A note on weak eigenstate thermalization and normalization of operators

P. Łydżba,1 R. Świętek,2,3 M. Mierzejewski,1 M. Rigol,4 L. Vidmar2,3

1Institute of Theoretical Physics, Faculty of Fundamental Problems of Technology, Wrocław

University of Science and Technology, 50-370 Wrocław, Poland

2Department of Physics, Faculty of Mathematics and Physics, University of Ljubljana, SI-

1000 Ljubljana, Slovenia

3Department of Theoretical Physics, J. Stefan Institute, SI-1000 Ljubljana, Slovenia

4Department of Physics, The Pennsylvania State University, University Park, Pennsylvania

16802, USA

While the eigenstate thermalization hypothesis (ETH) is well established for quantum-chaotic interacting systems, its validity for other classes of systems remains a matter of intense debate.
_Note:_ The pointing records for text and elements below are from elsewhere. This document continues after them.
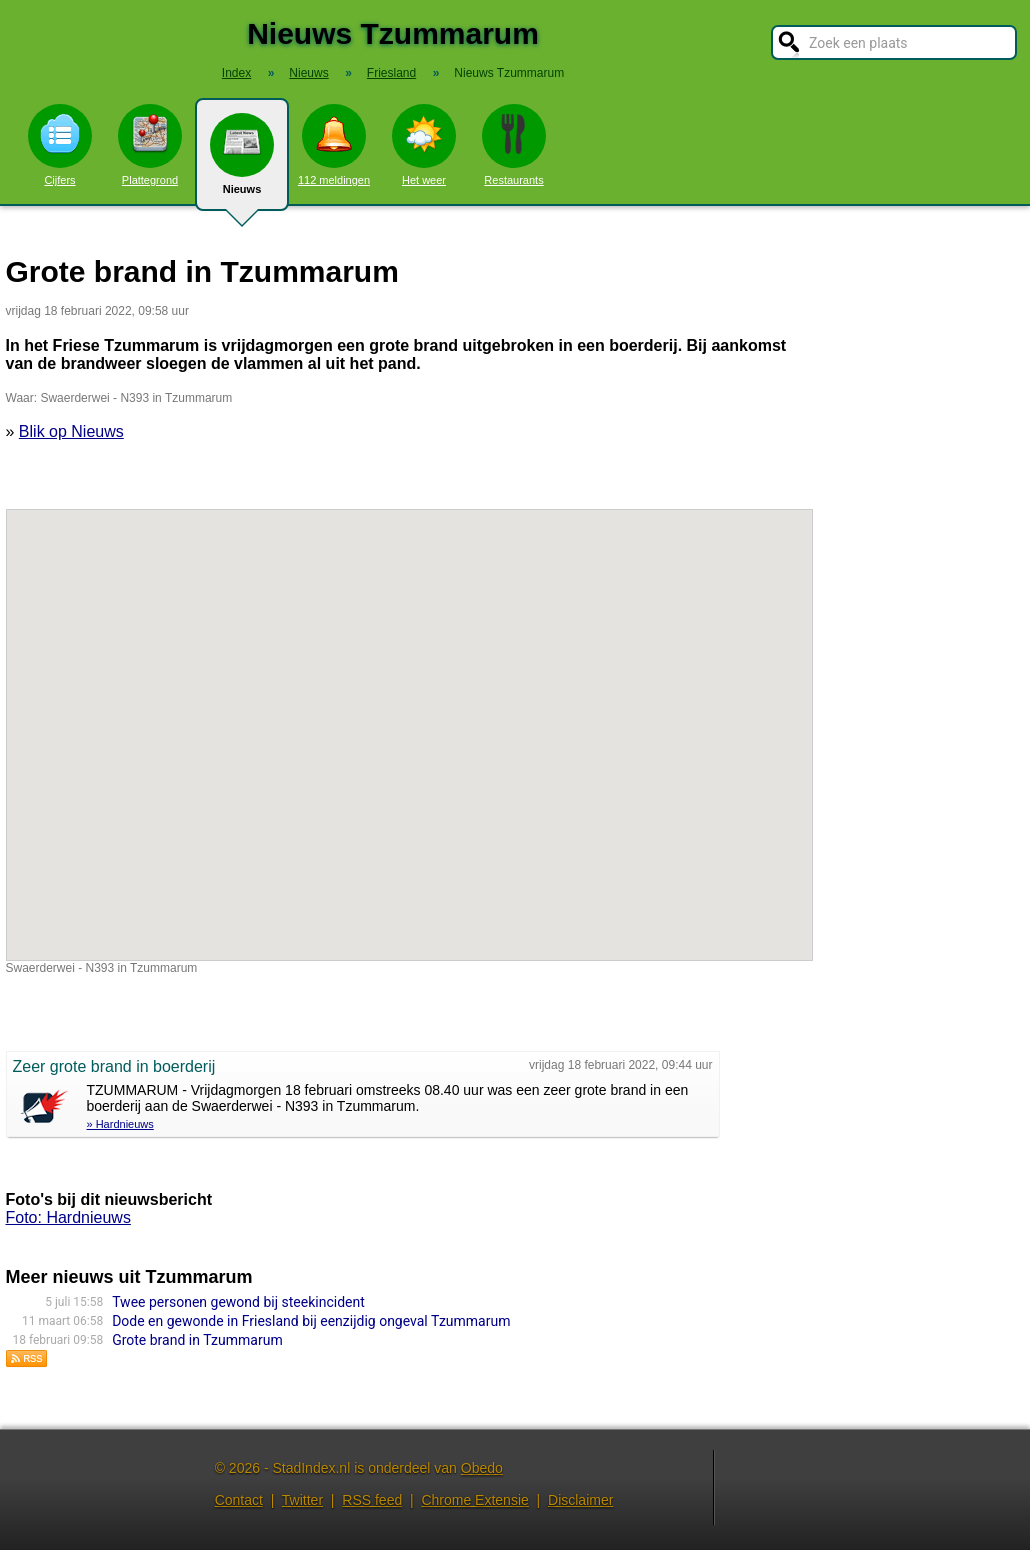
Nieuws (242, 162)
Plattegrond (150, 145)
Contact (239, 1500)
Focusing on quadratic fermionic Hamiltonians, we here argue that the weak ETH is satisfied for few-body observables in many-body eigenstates of quantum-chaotic quadratic (QCQ) Hamiltonians. In contrast, the weak ETH is violated in two cases: (a) for sums of few-body observables in all quadratic Hamiltonians, and (b) for few-body observables in localized quadratic Hamiltonians. We argue that these properties can be traced back to the validity of single-particle eigenstate thermalization, and we highlight the subtle role of normalization of operators. Our results suggest that the difference between weak and no ETH in many-body eigenstates allows for a distinction between single-particle quantum chaos and localization. We test to which degree this phenomenology holds true for integrable systems such as the XYZ and XXZ models.